500 GP practices ‘facing retirement crisis’

Thousands of patients could be without a GP as recruitment numbers lag far behind demand – and upcoming retirements won’t help either.

500 GP practices 'facing retirement crisis'

A “workforce crisis” could leave thousands of patients without a GP as a large number of doctors near retirement, according to a new report.

At about 600 practices across the UK, including 543 in England, 90 per cent of GPs are over the age of 60, according to the Royal College of General Practitioners.

The Royal College has warned that “drastic action” is needed to find medics to replace retiring GPs, or patients could be left without a GP or be forced to travel miles to their nearest practice.

This Prime Minister has presided over a crisis in general practice and collapse in GP morale Shadow health secretary Andy Burnham

The royal College said the number of unfilled GP posts had quadrupled in the last three years, from 2.1 per cent in 2010 to 7.9 per cent in 2013.

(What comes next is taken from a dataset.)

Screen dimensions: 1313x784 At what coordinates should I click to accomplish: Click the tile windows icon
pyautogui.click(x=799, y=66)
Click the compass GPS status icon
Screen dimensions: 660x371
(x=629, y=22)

But applications for GP training are estimated to have dropped by about 15 per cent.

There need to be around 40,000 GPs in England to cope with demand but there are only around 32,000, said the Royal College.

Dr Maureen Baker, chairwoman of the Royal College, will tell the college’s annual conference in Liverpool that the budget for general practices needs to be increased to help meet this workforce gap.

500 GP practices 'facing retirement crisis'

Comparing general practice to the “walls of a dam” that prevents the rest of the NHS being flooded, Dr Baker will say: “So far, much of the damage to the dam wall has been hidden from the public – they see the flooding downstream in accident and emergency departments and in hospital pressures.

“But they haven’t been aware that GPs, nurses and practice teams have been absorbing that pressure by trying to do more and more with less and less.

“But if we let that situation continue, we will see whole chunks of the dam fall apart when practices have to shut their doors.”

Big promises

In his Tory conference speech, Prime Minister David Cameron pledged to give everyone in the UK access to their GP services seven days a week by 2020.

But shadow health secretary Andy Burnham said the analysis from the Royal College “completely undermines David Cameron’s party conference rhetoric”.

“The truth is that this Prime Minister has presided over a crisis in general practice and collapse in GP morale,” he added.

“People are already struggling to get GP appointments and these figures suggest things are about to get even worse, not better, if hundreds of surgeries close for good.”

A Department of Health spokesman said: “We know GPs are under pressure, which is why we’re increasing trainees so that GP numbers continue to grow faster than the population and will train 10,000 more primary and community health and care staff by 2020, including 5,000 more GPs.

“There are already 1,000 more GPs than in 2010 and we’re making it easier for GPs to return to the profession.”